** INPUT DATA **
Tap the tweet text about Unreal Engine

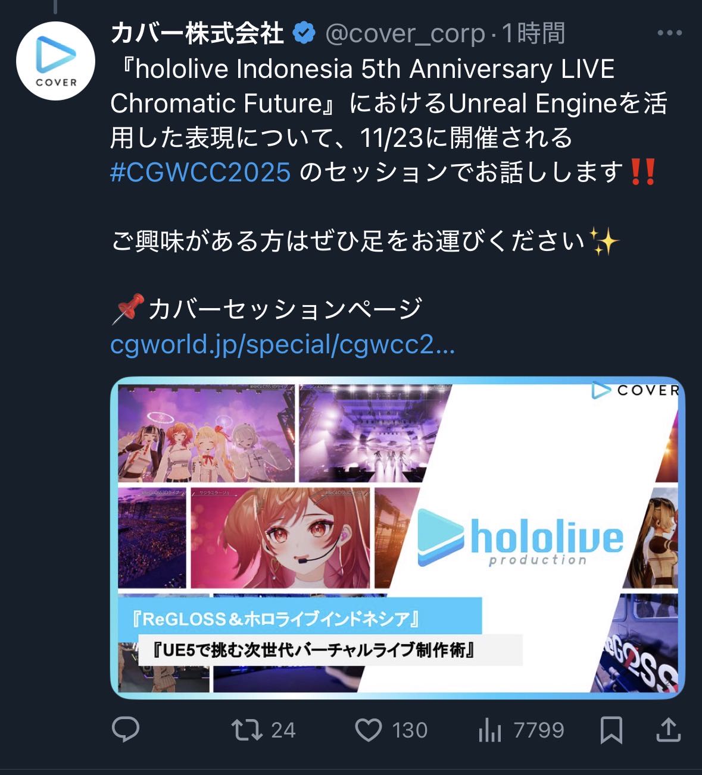pyautogui.click(x=388, y=120)
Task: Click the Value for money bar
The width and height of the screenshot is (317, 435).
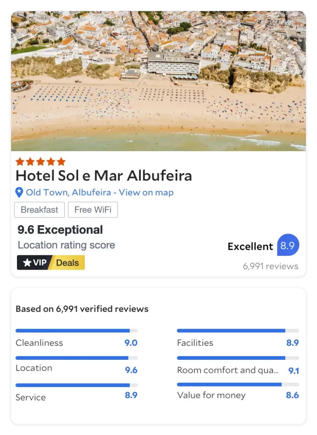Action: [x=238, y=384]
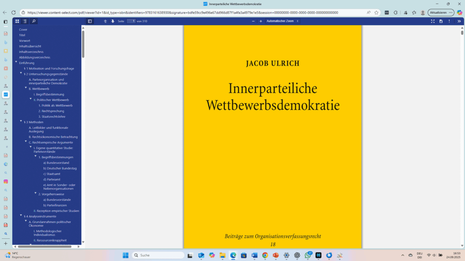The height and width of the screenshot is (261, 465).
Task: Show page thumbnails in the sidebar
Action: click(17, 21)
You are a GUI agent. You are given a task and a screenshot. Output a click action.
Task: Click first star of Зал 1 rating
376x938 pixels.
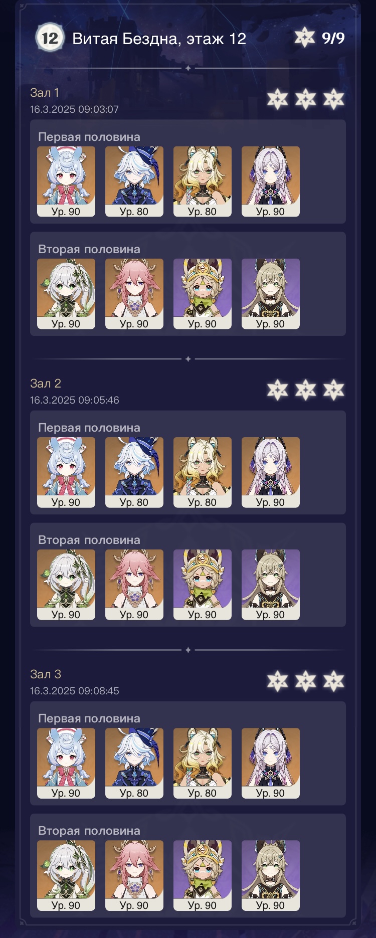(278, 99)
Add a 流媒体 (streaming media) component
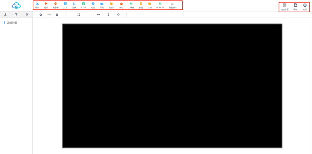This screenshot has width=312, height=154. [x=112, y=5]
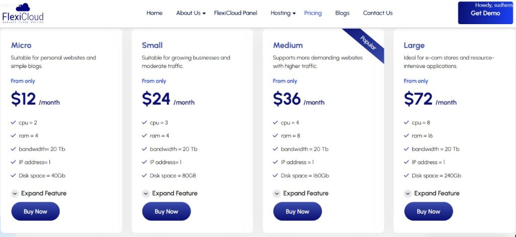Expand Feature list for Medium plan

305,193
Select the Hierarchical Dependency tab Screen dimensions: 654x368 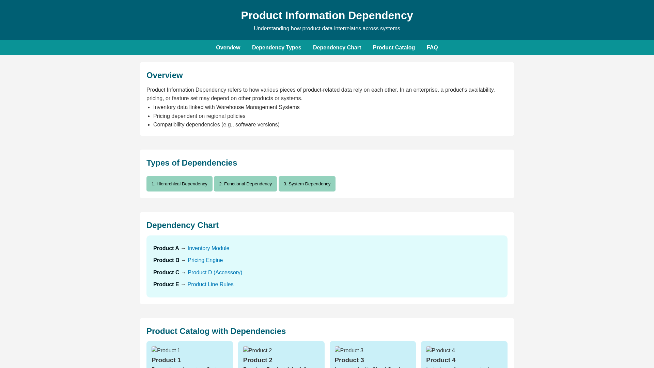tap(180, 184)
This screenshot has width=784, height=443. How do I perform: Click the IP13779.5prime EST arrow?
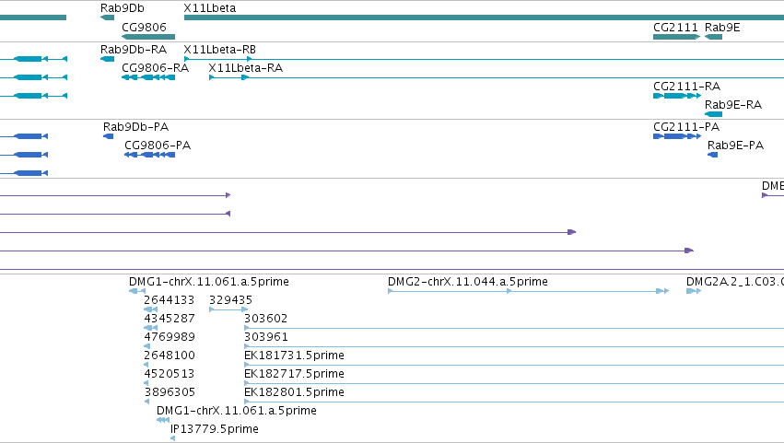tap(172, 438)
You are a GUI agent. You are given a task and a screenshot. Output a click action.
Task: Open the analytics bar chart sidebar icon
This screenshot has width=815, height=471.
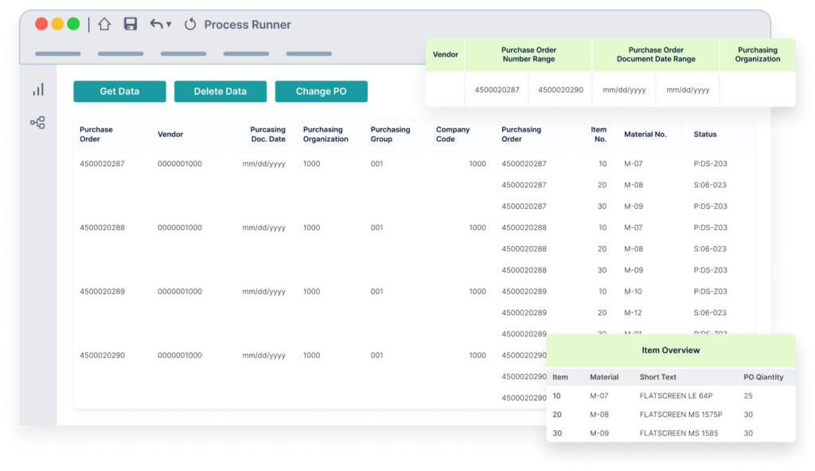[37, 89]
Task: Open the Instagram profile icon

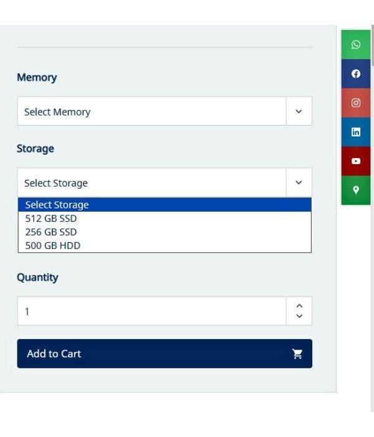Action: [356, 103]
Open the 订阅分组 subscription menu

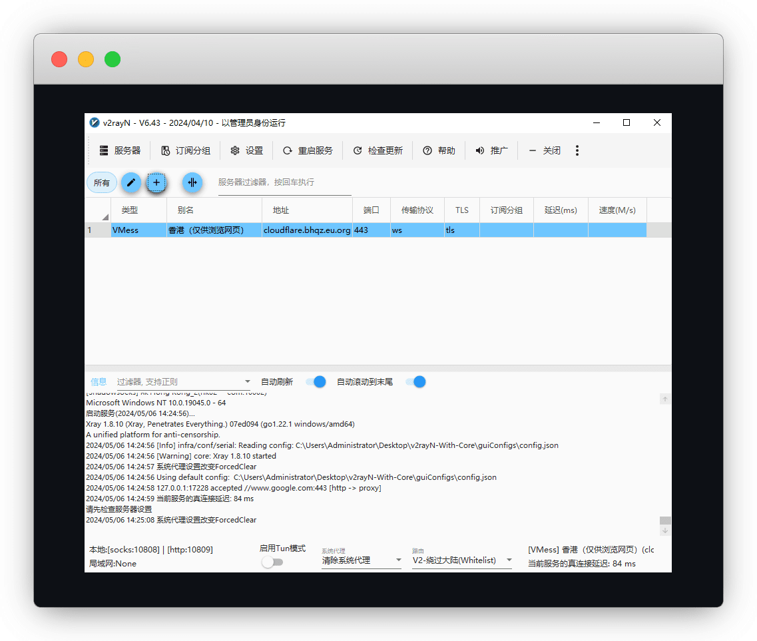pos(186,150)
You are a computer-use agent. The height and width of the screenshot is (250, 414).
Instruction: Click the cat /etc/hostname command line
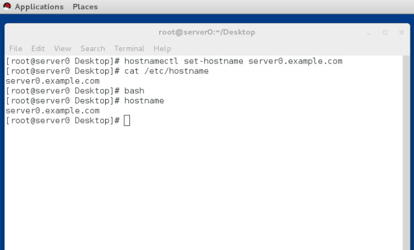pyautogui.click(x=166, y=71)

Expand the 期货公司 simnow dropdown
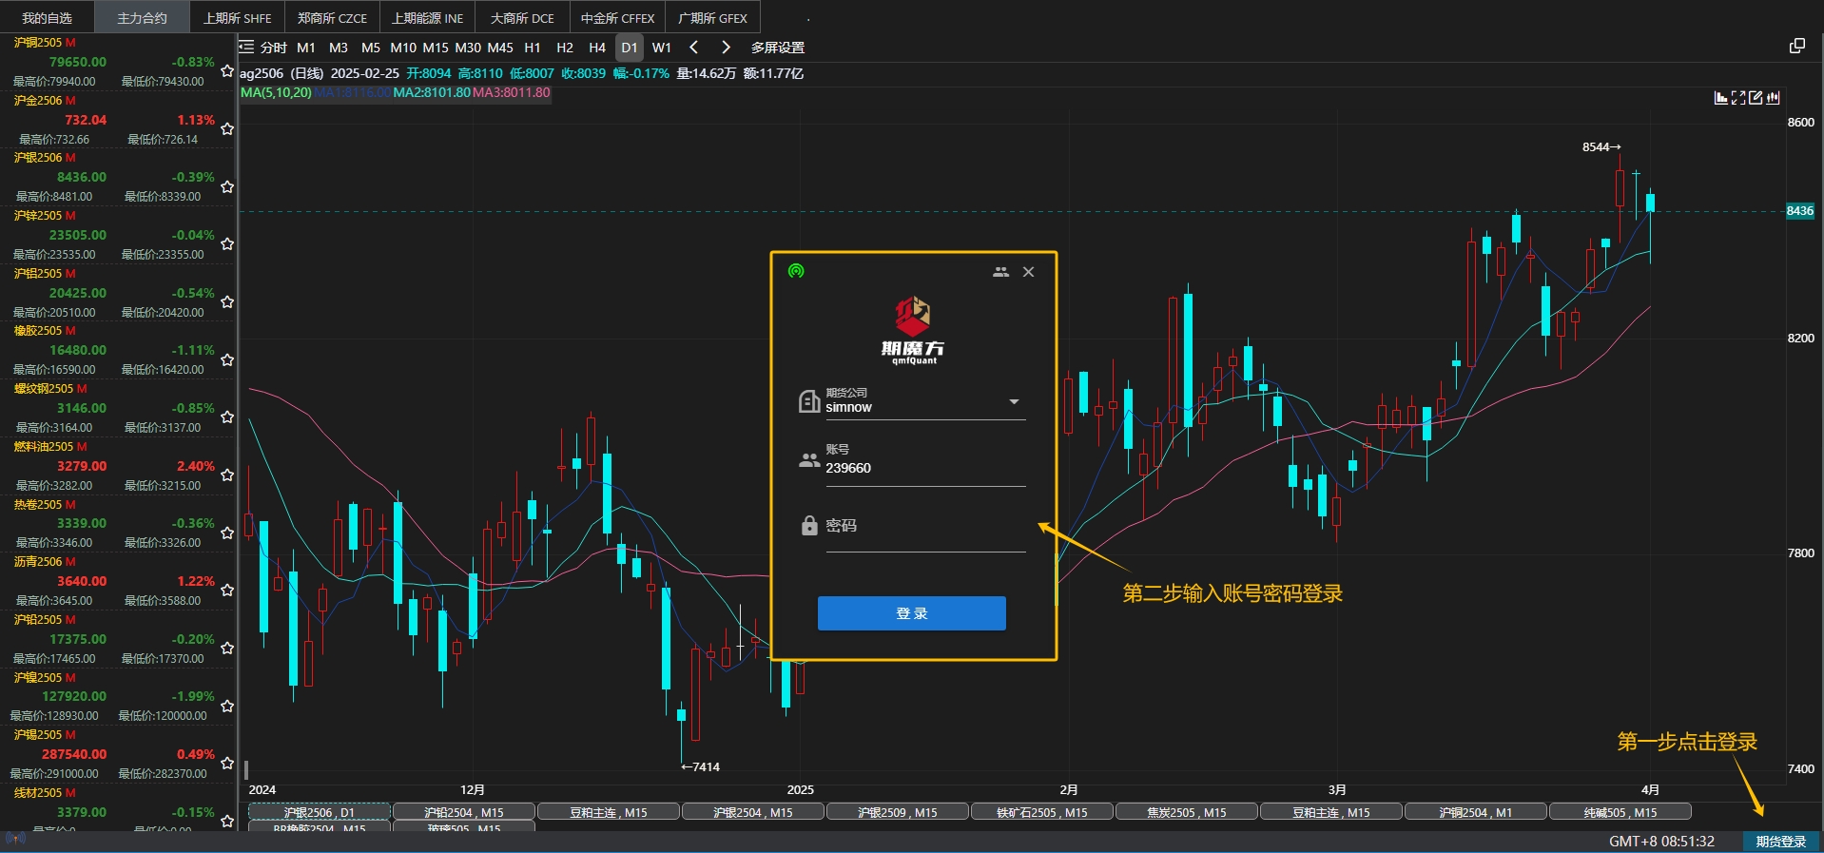[1014, 402]
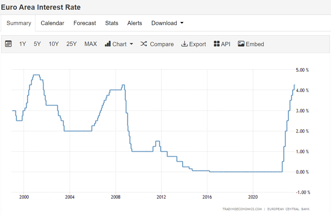Click the bar chart type icon
Screen dimensions: 331x215
click(108, 44)
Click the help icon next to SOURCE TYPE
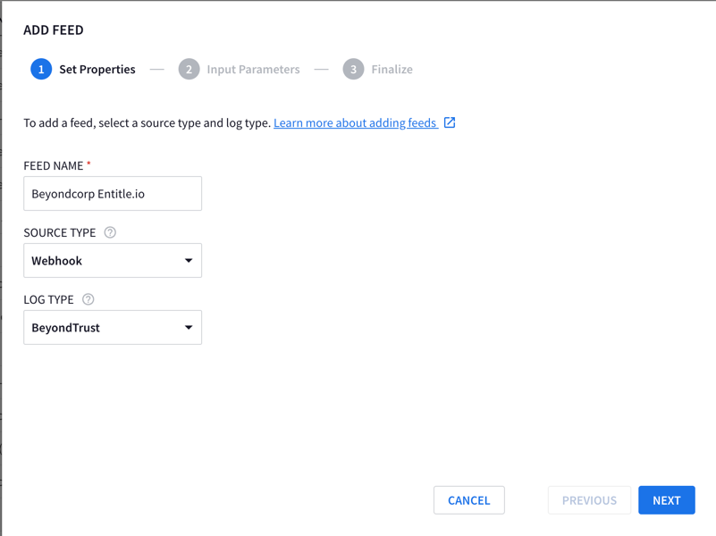This screenshot has width=716, height=536. [110, 232]
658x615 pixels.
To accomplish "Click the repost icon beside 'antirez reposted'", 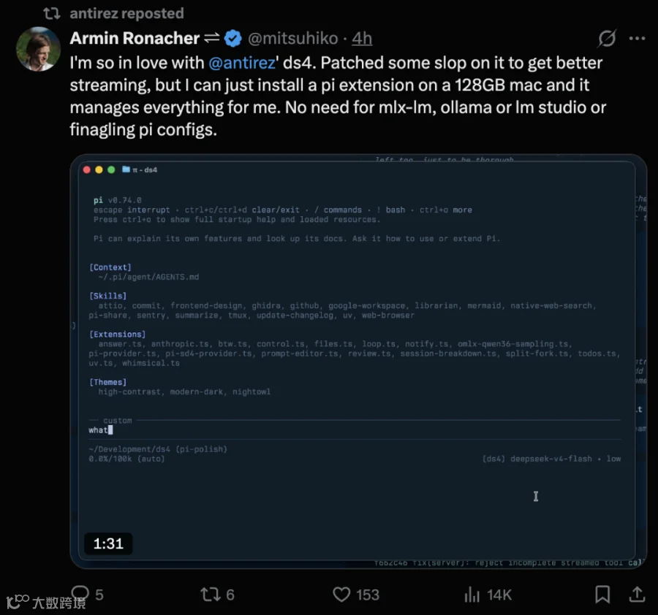I will pos(52,13).
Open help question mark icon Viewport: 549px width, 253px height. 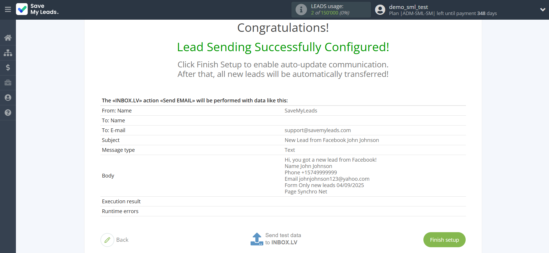8,113
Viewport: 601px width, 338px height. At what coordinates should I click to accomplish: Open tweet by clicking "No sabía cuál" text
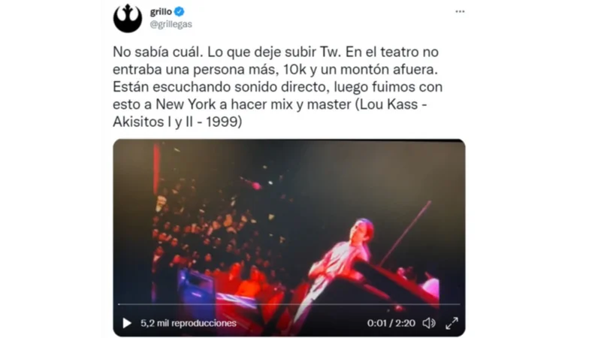(158, 52)
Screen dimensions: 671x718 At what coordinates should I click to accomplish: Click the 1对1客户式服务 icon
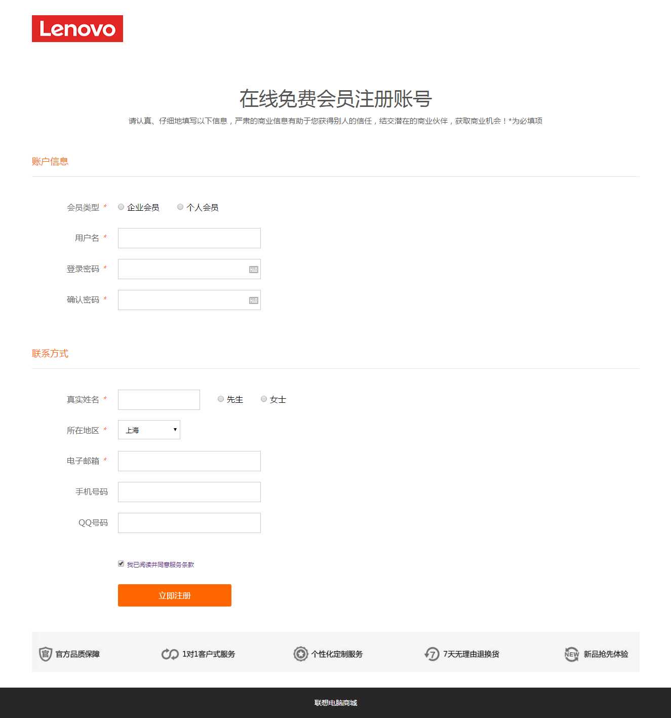(x=170, y=654)

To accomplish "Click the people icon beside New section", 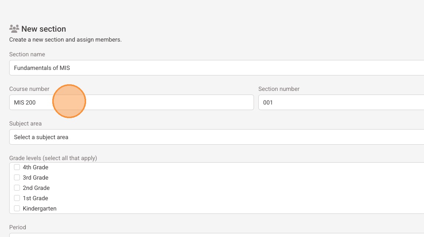I will [14, 28].
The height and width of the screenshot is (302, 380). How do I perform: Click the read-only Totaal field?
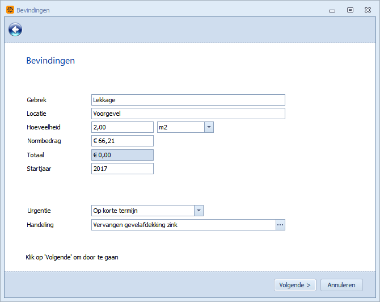coord(122,155)
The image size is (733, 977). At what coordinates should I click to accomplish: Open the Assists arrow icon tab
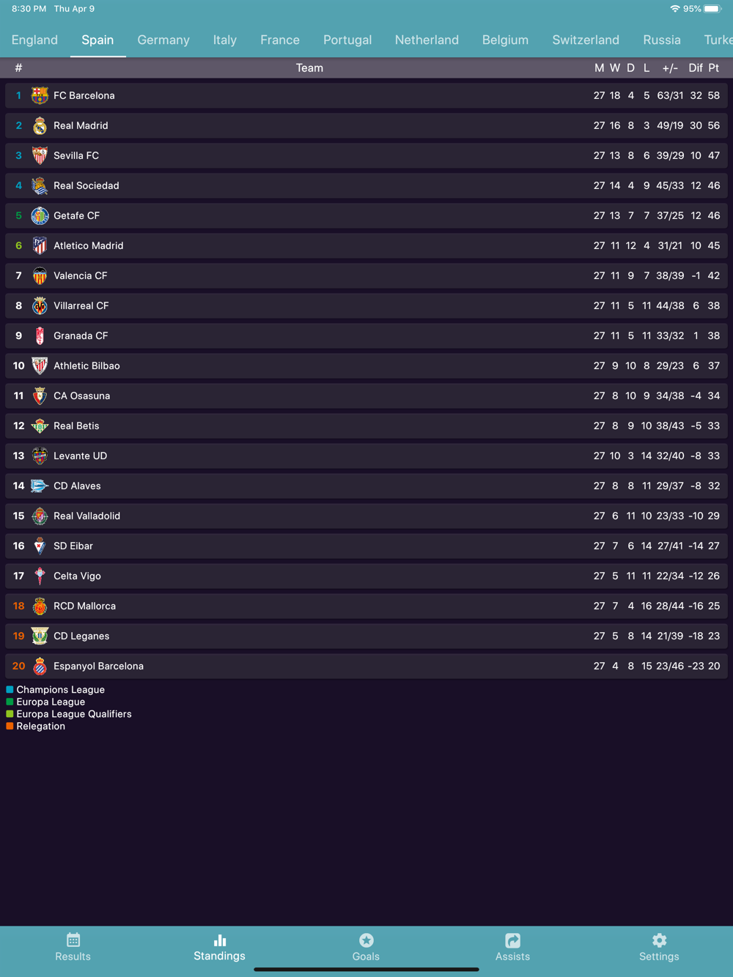pos(512,948)
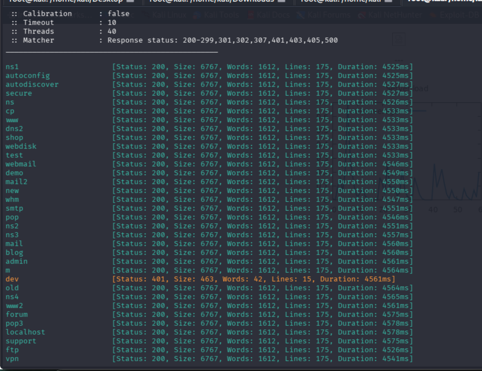Screen dimensions: 482x371
Task: Click the 'admin' subdomain name
Action: 17,261
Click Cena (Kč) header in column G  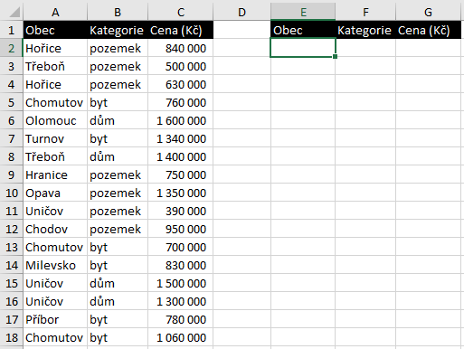coord(428,30)
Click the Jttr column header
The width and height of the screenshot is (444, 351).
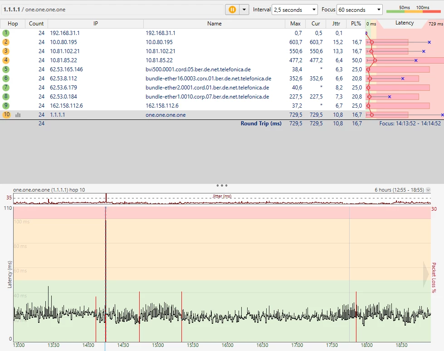tap(336, 24)
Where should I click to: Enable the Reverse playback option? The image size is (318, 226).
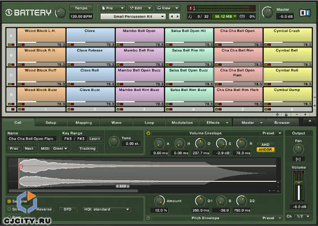44,210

** EXERCISE **
Please give back exactly the lines from the first line of the records above through the line containing "Task: Click first star of Зал 1 rating", only those and both included, with the pictures removed.

** ANSWER FOR THIS EXERCISE **
Tap the tweet text about Unreal Engine

pyautogui.click(x=388, y=120)
Task: Click the Value for money bar
The width and height of the screenshot is (317, 435).
Action: [x=238, y=384]
The height and width of the screenshot is (261, 465).
Task: Show page thumbnails in the sidebar
Action: click(17, 21)
You are a GUI agent. You are given a task and a screenshot. Output a click action.
Task: Click first star of Зал 1 rating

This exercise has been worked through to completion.